Monday, December 1, 2008

Miles (Latin for “soldier”)

As Jesus entered Capernaum, a centurion approached him with this request: “Sir, my serving boy is at home in bed paralyzed, suffering painfully.” He said to him, “I will come and cure him.” “Sir,” the centurion said in reply, “I am not worthy to have you under my roof. Just give an order and my boy will get better. I am a man under authority myself and I have troops assigned to me. If I give one man the order, ‘Dismissed,’ off he goes. If I say to another, ‘Come here,’ he comes. If I tell my slave, ‘Do this,’ he does it.” Jesus showed amazement on hearing this and remarked to his followers, “I assure you, I have never found this much faith in Israel. Mark what I say! Many will come from the east and the west and will find a place at the banquet in the kingdom of God with Abraham, Isaac, and Jacob, while the natural heirs of the kingdom will be driven out into the dark. Wailing will be heard there, and the grinding of teeth.” To the centurion Jesus said, “Go home. It shall be done because you trusted.” That very moment the boy got better. Matthew 8, Gospel for today, First Monday of Advent, 2008

Jesus is not often amazed and not prone to giving exuberant compliments. But he does both in today’s extraordinary gospel. That he speaks at all with a Roman centurion is unusual. Jesus almost never associated with gentiles; he stayed with his own people. His people despised Romans and especially their brutal soldiers. (Recall the scenes in Gibson’s Passion.) Here, however, we have Jesus hitting it off immediately with the guy; there is a spontaneous and genuine “simpatico” between them.

How can you not like this centurion? He is compassionate: worried about his servant who is “suffering painfully.” He is humble: “I am not worthy…” But most important of all, he has faith in Jesus: “Just give an order…” How did he get this way?

It appears that his military service was a moral/spiritual preparation for his encounter with Jesus. He intuitively, professionally and deeply understands loyalty, trust, obedience, authority, teamwork, commitment, sacrifice and courage unto death. And so, he immediately and spontaneously feels camaraderie, a trust, a mutual respect with Jesus. They understand each other instantaneously and completely.

And Jesus responds with what may well be the grandest compliment in the Old or New Testament: “In all of Israel, I have not seen faith like this!” And he announces this about a gentile, an oppressor, a man given over to use of lethal force!

We might see here already a presentment of Roman Catholicism: the providential role to be played in our religion by the Pax Romana, Latin law, the Eternal City itself, the papacy, and the mediation of Rome, replacing Jerusalem almost immediately, as the hub of a Christian world which would stretch from east to west.

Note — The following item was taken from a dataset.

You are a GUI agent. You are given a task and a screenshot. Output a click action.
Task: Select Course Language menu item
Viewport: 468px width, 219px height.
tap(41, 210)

Jesus here is no political liberationist. He does not rant or complain about an invasion, imperial power, oppression or the use of torture. He completely transcends those categories and breaks open into an entirely distinct Kingdom. And he recognizes that the centurion was more prepared for this kingdom than were the entire people of Israel; and his novitiate was served in the Roman army. The practice of courage, honor, loyalty, obedience, trust, and authority had prepared the soldier for faith in the true King.

Catholics have traditionally honored the protective professions of the military, police, and firefighters as careers of honor and nobility, requiring a range of virtues in imitation of Christ our King, the Lion of Judah. Much of this heritage was lost in the Cultural Revolution of the 60s and so today we have mothers who would mutilate or emasculate their sons rather than have them serve their country in the military; we have Catholic schools inculcating a vague, effete pacifism and shipping bus loads of our young to Georgia to protest the School of the Americas. All of this reflects the contempt for masculinity arising from a wounded and confused feminism.

It is good for our young men to be groomed to be like the centurion: compassionate and humble, yet obedient and authoritative, in the image of the one who was both Lamb of God and Lion of Judah.